Alain Afflelou: "Le digital, je n'en vois pas forcément l'intérêt"
Publié par Eloise Cohen le - mis à jour à
35 ans après la création de son magasin bordelais, Alain Afflelou continue d'étendre son enseigne de 727 boutiques. Et entend bien mettre au profit d'Alain Afflelou Acousticien les méthodes qui ont fait son succès dans l'optique.
Comme les lunettes il y a 35 ans, les aides auditives sont vécues comme un drame. Quand on en a besoin, on se considère comme sourd, souffrant d'un handicap. Mon approche est donc la même qu'alors: dédramatiser cette situation, en montrant que j'en porte et que je m'en moque.
Oui, car la publicité, pour être efficace, nécessite recul et second degré. Si elle est dramatique, le produit le sera tout autant. À partir de 60 ans, on entend mal... et alors? C'est banal. À 40 ou 45 ans, souvent, on est presbyte. Ce n'est pas pour ça qu'on est aveugle ou handicapé. Et tout l'art de communiquer, c'est de dire, pas sérieusement, des messages qui, pourtant, le sont.
Aucun de nos concurrents ne nous a emboîté le pas. Et je ne m'explique pas pourquoi. Notre arrivée a cependant brassé le secteur. Déjà, en contraignant le marché à réduire la voilure en termes de prix, mais surtout en élargissant le marché en rendant les appareillages plus abordables.
Je maintiens. À l'époque, j'utilisais l'image d'un bateau qui coule. Celui qui crie le plus est sauvé le premier, tandis que celui qui attend qu'on le secoure se noie. Il faut dire, montrer et ne pas avoir peur de se vanter. Si vous ne dites pas que vous êtes le meilleur, ce n'est pas vos concurrents qui vont le faire ! Alors, on peut passer pour immodeste, mais c'est ça, la pub. Regardez le slogan "Omo lave plus blanc"... En quatre mots, les consommateurs ont été convaincus!
En tout cas, ils l'ont accepté. Certains ont dû se dire: "Quel con! Pour qui il se prend?", mais je crois que la majorité a pensé que j'étais sympa!

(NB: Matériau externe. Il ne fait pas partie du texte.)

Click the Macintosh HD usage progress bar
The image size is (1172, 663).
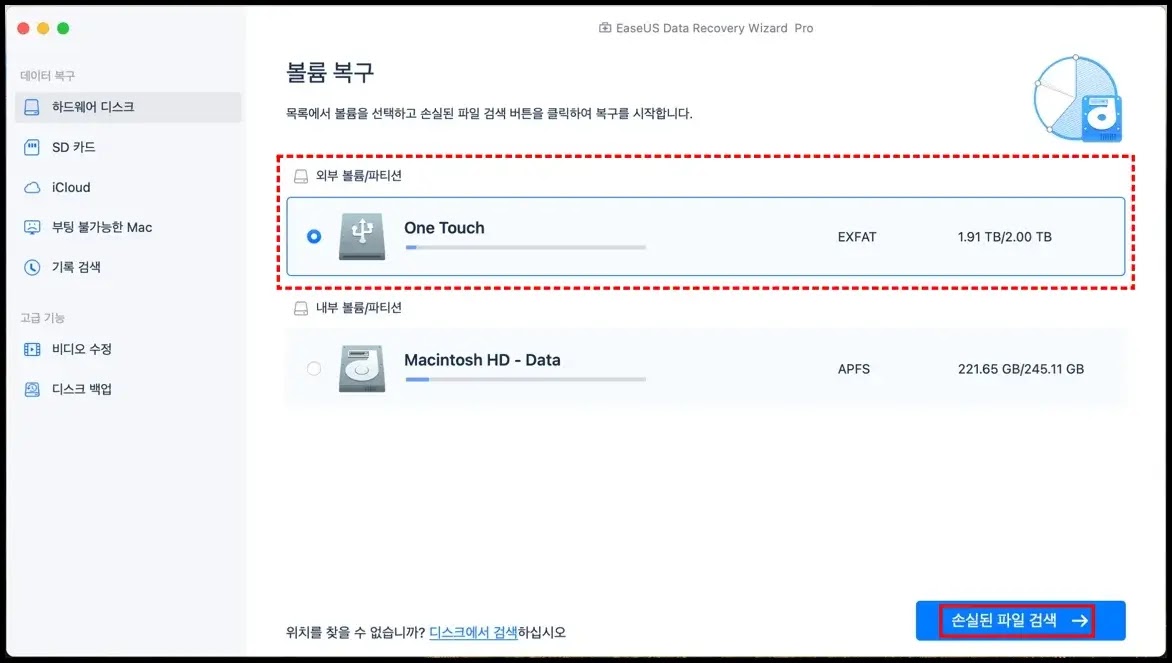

L'innovation au sein du groupe Alain Afflelou
Le propre des agences et des directeurs marketing dans les boîtes, c'est qu'ils se sentent obligés de tout le temps innover. Or, quand on change, on désarçonne le consommateur. Il faut donc capitaliser sur les forces de la marque, sans les ébranler... Et ne pas forcément se fier aux agences. Nous avons démarré "Il est fou Afflelou" avec RSCG, qui a commencé à faire et refaire tout le temps les mêmes campagnes... Jusqu'à celle de trop où j'étais censé être porté par des filles, sur leurs épaules. Et là, j'ai pensé... "On est fous de quoi ?" On ne savait même plus ce que l'on proposait. J'ai donc voulu, tout en gardant humour et légèreté, revenir à quelque chose de plus profond... Ce que refusait l'agence. Depuis quatre ou cinq ans, nous faisons donc tout seuls. Et cela ne change pas grand-chose finalement. On ne veut plus s'embêter avec des agences qui ne faisaient qu'exécuter ce qu'on leur demandait.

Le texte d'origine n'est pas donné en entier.